Connecting City Life and Waterside Living p26
Image courtesy of Left Lion May 15th 2013 Image David Perry Photographer/Designer
Mark says the book is a shaping narrative to give the whole of the new site some depth. Also a nice gift to the people who will move in. I think he’s written the story that could create new images that are much richer than the usual kind of marketing.
What the book is really about though, is landscape, history and people. Talking to Mark I think about the landscape work of Martyn Williams, local West Bridgford photographer, Martyn works with local settings and images to give a much broader connection to the history of a place. Artists, like detectives, of space, place and time.
The story traces the history of trade in Nottingham from roman times till 1980s when the Trent Depot closed. It was an overlooked part of city’s history of the people who’d worked on the Hull Trade. The story in the Blueprint booklet could become a book that sets the record straight. Mark did an interview with Alan Robey, who grew up in Clifton on Radio Nottingham about the story of the Trent Basin earlier this week.
You can hear his questions. ‘Why has it disappeared… (think of the pollution now, HGVs, traffic accidents). Why have we lost that artery of trade? Short sighted views? John Prescott wanted to renew the canals, the heritage societies have created working railways and museums
I get the feeling that the parent environmentalist takes the journalist forward into new ground and this is the motivation behind Mark’s research and publication of two books on Roman Nottinghamshire and Roman Derbyshire (really interesting, conversational history packed with facts that make you think: ‘So that was how the Romans distributed their authority! Or not!) The books are published by Five Leaves Press 2011, 2012 and 2016)
On the Waterfront homes have been built by Wilmott Dixon and it’s called simply: Trent Basin. It’s a vision though that’s come from the dynamic Blueprint.

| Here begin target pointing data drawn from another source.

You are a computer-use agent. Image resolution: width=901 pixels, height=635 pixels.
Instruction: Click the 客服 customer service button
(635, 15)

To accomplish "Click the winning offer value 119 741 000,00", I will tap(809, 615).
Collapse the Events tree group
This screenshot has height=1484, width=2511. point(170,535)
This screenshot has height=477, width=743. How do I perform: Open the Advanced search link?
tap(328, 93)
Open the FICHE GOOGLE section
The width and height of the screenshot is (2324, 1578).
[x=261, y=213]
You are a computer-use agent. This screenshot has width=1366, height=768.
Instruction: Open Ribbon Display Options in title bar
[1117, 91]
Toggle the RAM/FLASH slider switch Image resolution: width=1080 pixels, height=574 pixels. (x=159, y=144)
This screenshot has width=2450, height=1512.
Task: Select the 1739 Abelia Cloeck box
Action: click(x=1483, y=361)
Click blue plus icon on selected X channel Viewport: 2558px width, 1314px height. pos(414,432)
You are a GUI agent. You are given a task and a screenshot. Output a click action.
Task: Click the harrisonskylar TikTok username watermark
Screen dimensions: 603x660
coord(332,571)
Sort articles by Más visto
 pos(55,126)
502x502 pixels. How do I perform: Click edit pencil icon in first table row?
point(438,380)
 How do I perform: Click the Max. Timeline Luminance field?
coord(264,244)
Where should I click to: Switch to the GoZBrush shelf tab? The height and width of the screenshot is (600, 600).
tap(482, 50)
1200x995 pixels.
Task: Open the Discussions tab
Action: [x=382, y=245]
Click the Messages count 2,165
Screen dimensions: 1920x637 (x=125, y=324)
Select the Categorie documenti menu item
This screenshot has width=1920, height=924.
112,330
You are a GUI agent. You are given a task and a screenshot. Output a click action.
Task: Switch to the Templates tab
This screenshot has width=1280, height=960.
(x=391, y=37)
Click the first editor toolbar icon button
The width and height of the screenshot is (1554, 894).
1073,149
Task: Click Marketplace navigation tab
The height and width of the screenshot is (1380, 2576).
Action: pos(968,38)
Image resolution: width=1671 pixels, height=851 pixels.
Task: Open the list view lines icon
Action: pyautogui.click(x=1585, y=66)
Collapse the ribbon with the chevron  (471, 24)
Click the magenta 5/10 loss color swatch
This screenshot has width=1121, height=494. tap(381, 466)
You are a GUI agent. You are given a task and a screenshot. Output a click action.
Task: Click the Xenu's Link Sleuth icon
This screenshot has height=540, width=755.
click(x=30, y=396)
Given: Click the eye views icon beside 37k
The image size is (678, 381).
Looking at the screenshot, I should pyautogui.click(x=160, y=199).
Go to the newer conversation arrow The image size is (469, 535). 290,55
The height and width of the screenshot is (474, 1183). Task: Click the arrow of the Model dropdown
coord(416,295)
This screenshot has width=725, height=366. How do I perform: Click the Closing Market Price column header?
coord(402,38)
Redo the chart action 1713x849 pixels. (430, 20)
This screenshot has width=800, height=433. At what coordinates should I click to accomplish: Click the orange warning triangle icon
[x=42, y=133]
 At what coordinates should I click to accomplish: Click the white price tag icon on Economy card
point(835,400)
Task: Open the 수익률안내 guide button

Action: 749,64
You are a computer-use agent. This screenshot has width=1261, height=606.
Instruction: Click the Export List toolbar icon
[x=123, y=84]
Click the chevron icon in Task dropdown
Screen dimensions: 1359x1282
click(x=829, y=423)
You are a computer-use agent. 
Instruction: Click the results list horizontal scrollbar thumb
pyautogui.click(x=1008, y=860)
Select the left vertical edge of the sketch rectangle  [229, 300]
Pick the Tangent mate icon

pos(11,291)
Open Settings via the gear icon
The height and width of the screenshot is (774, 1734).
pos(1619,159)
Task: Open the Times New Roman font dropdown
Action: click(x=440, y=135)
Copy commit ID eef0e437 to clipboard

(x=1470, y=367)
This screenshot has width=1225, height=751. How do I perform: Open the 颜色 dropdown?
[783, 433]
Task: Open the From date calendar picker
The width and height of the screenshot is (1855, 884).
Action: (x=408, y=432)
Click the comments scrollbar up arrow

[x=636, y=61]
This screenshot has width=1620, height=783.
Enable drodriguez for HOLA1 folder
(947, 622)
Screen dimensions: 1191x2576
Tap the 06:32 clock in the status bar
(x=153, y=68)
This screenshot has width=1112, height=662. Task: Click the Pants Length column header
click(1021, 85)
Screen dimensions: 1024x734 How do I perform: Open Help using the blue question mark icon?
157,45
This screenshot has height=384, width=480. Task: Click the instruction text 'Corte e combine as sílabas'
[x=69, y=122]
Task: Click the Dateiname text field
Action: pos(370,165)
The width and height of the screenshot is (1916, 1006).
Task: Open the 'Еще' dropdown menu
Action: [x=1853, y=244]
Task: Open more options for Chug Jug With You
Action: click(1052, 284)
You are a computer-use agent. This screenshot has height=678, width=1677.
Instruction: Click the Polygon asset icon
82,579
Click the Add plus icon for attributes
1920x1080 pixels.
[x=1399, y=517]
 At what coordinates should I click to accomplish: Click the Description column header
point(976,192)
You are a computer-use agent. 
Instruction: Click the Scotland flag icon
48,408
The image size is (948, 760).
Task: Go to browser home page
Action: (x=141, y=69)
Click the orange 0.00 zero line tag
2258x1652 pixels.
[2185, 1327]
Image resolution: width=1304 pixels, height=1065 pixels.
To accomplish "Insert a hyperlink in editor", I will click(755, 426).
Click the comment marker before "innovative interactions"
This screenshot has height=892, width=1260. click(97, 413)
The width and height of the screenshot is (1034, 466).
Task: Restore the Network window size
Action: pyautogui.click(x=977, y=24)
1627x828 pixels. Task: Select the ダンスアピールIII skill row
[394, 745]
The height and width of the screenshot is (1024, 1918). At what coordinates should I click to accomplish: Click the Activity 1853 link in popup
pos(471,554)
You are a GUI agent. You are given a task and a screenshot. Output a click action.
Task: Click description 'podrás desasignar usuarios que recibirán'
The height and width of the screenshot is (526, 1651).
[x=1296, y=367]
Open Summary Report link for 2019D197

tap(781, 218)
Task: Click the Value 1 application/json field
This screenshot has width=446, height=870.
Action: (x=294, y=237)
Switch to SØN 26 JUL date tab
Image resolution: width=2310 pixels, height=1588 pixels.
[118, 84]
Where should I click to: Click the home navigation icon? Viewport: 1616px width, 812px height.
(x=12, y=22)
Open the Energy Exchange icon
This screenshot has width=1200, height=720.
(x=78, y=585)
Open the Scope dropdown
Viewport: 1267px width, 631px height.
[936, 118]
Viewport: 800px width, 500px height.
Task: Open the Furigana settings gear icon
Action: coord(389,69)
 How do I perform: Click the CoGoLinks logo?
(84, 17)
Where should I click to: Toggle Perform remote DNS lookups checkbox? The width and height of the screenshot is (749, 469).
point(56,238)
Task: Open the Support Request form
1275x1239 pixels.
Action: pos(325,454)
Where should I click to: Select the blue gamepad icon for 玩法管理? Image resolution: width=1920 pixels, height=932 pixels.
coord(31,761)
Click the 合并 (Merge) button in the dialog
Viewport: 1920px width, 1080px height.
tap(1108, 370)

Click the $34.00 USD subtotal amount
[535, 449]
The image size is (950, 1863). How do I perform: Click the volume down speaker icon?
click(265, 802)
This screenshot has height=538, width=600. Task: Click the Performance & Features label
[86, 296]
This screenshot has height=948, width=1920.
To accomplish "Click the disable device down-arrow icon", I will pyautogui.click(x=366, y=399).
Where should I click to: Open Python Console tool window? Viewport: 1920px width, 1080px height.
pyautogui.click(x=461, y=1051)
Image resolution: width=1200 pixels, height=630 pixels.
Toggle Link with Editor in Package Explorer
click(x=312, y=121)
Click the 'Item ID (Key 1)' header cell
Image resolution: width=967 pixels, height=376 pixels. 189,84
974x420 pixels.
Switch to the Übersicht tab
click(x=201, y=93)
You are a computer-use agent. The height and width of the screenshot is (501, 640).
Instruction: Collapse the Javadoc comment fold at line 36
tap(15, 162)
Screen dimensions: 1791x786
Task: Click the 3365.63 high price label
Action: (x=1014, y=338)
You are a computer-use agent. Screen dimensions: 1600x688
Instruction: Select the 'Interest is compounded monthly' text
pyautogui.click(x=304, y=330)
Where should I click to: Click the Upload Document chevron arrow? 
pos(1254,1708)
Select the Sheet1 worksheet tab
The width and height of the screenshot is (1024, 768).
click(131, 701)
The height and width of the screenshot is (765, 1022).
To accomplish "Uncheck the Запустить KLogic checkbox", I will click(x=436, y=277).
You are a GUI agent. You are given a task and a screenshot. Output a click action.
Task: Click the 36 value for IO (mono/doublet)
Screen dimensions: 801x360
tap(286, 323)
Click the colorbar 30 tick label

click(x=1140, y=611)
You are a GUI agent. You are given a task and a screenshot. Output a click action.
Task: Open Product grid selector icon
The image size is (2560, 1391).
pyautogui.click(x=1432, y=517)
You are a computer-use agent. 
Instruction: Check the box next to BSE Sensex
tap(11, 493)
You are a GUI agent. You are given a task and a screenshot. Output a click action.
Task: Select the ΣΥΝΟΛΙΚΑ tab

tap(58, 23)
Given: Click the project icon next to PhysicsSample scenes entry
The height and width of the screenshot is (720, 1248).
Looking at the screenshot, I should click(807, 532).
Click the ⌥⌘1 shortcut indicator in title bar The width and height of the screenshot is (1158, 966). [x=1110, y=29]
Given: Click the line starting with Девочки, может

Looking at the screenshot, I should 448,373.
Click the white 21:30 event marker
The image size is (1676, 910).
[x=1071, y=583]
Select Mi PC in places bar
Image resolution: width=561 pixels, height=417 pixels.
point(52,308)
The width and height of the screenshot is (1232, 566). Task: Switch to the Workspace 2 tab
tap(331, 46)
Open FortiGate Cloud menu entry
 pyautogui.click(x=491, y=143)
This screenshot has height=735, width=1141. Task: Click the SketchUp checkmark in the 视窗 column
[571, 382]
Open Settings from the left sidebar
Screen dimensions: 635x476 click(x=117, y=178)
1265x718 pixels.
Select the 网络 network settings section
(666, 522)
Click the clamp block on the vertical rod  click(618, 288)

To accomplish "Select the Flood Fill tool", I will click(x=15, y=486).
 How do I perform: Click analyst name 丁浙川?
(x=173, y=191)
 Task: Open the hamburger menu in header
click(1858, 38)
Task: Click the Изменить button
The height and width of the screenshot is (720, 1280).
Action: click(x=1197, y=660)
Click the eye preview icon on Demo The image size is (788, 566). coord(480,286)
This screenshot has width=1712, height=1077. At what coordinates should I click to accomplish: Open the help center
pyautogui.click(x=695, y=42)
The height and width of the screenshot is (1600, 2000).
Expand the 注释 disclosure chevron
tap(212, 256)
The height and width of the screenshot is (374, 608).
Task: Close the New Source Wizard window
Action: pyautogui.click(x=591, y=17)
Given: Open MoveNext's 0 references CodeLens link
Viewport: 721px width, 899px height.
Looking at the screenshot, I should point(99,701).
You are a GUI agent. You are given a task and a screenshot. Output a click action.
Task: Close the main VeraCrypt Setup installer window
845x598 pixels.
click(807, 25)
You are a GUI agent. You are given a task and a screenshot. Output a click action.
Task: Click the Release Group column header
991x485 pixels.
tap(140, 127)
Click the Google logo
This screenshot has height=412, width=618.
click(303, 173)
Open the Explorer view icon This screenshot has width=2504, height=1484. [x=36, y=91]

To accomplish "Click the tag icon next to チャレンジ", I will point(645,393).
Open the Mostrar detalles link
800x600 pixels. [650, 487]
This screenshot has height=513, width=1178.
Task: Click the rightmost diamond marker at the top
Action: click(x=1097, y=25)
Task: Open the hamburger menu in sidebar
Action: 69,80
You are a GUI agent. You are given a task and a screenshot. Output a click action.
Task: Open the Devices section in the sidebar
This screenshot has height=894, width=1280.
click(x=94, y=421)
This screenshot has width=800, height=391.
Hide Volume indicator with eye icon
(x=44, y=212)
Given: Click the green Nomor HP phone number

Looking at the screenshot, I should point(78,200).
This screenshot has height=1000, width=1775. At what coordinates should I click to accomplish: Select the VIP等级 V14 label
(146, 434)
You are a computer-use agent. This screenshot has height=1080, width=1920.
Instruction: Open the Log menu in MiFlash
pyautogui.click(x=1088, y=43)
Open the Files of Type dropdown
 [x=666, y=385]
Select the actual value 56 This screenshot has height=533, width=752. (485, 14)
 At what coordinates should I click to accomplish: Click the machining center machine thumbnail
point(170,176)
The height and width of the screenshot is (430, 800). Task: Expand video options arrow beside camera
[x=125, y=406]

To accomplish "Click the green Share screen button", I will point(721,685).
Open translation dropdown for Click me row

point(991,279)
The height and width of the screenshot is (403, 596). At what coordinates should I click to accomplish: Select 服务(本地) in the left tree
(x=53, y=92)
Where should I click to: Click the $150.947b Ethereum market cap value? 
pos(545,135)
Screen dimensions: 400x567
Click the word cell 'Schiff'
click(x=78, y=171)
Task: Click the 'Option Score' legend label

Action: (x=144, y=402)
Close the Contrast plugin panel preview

Blueprint has evolved out of a fearless approach to living and working innovation: an Igloo and Nottingham City as well as County council and Rushcliffe council vision that will draw in further community and retail innovation, undoubtedly. It will also enable first time buyers to tap into government assistance for home purchase (5% deposit, government low interest loan for 20% and 75% mortgages)
The Blueprint partnership and collaboration as well as the hard working estate agents Royston and Lund and FHP are bringing a new era of community, connection and accountability not just to this generation but to the generations who made it all possible.
The river knows this, the river knows everything.